As you wander about Dublin today, viewing the sites that once were seen by James Joyce or following the footsteps of his most famous character, Leopold Bloom, stop by the Dublin Woollen Mills shop and buy something.
It's the last chance at the family-owned shop that's been open since 1888. The Roche family is shutting it down.
Fans of all things Joycean know that the author once worked as a salesman for the firm, selling quality Irish haberdashery abroad.
Sadly, times have changed to such an extent that the owners cannot, or care not to, keep it going. The shop is profitable, they say, and they have seen an uptick in interest since the financial crisis struck with a vengeance, but government bureaucracy is too heavy a burden to carry any longer.
For all those women who started up home-based businesses that produced hand-knit items or one-off hats, they will have to go elsewhere for their supplies. Dressmakers who earned a little money from their skill and an ability to buy fabric cheap and sell finished garments at a profit may find that their business model no longer works.
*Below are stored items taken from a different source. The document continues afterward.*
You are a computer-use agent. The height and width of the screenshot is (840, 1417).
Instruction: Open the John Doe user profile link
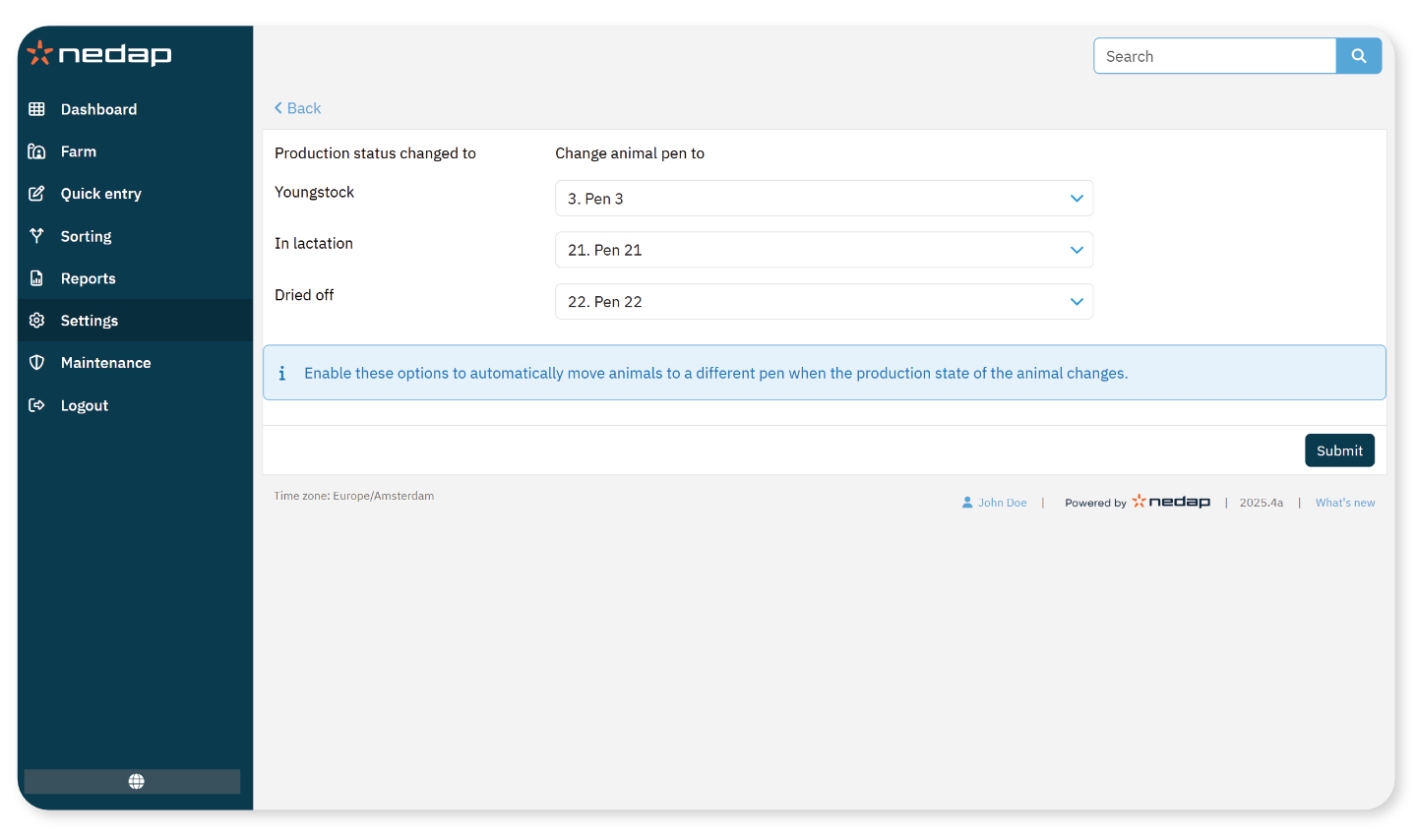click(1001, 503)
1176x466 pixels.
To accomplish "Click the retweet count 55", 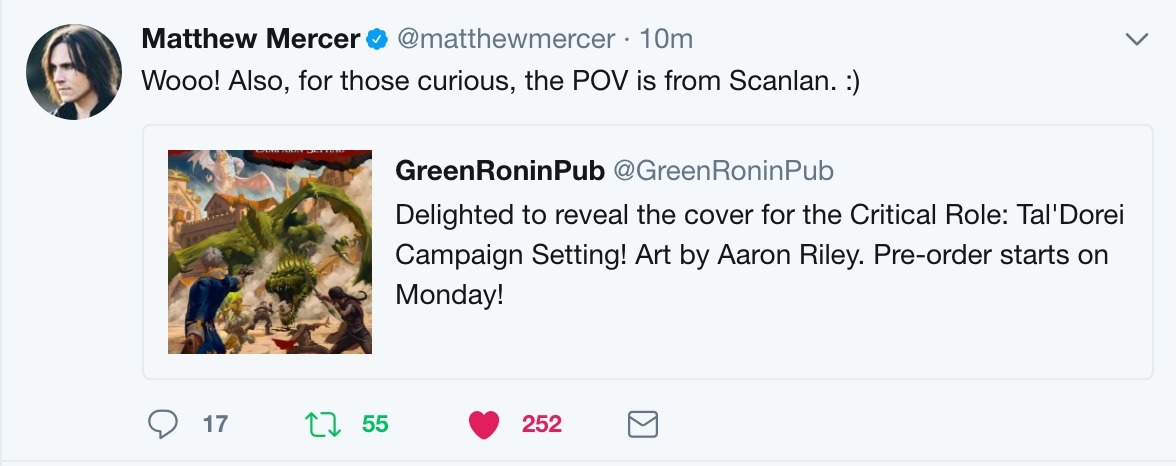I will pyautogui.click(x=375, y=425).
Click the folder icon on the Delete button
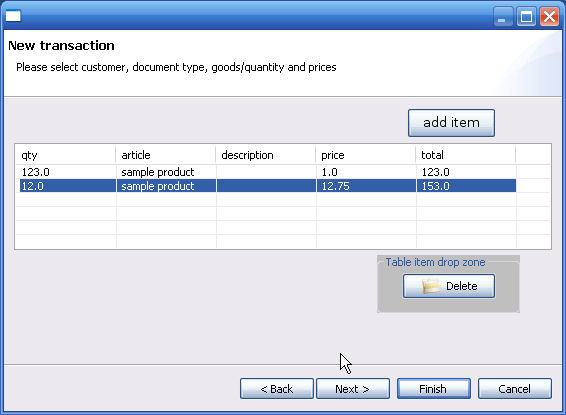Viewport: 566px width, 415px height. pyautogui.click(x=431, y=286)
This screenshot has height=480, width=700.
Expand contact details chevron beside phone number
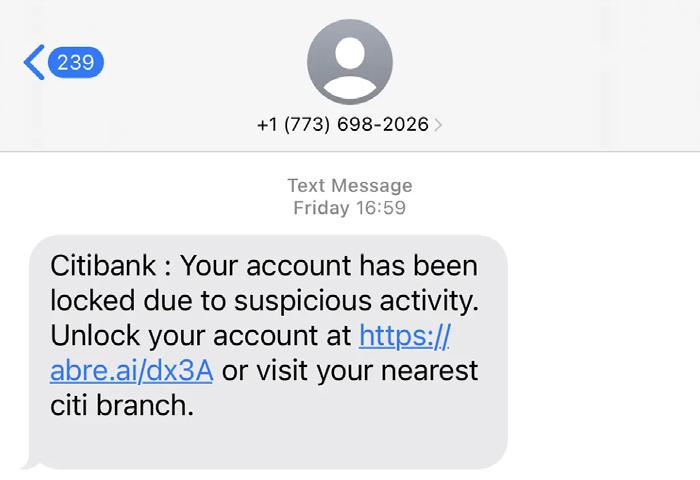click(x=438, y=125)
Depending on wholesale costs, those craft industries just might go the way of Dublin Woollen Mills. In tough economic times, you cannot raise your prices and expect to keep your clients. And when you've started up your little cottage industry because you couldn't find any other job, it's not a positive outlook.
So cross the Ha'penny Bridge and walk up to the shop. Touch the knob that James Joyce once touched, walk the floors where the author once walked, and wonder why a government that says it's all for jobs fails to notice the little places that don't make a lot of noise.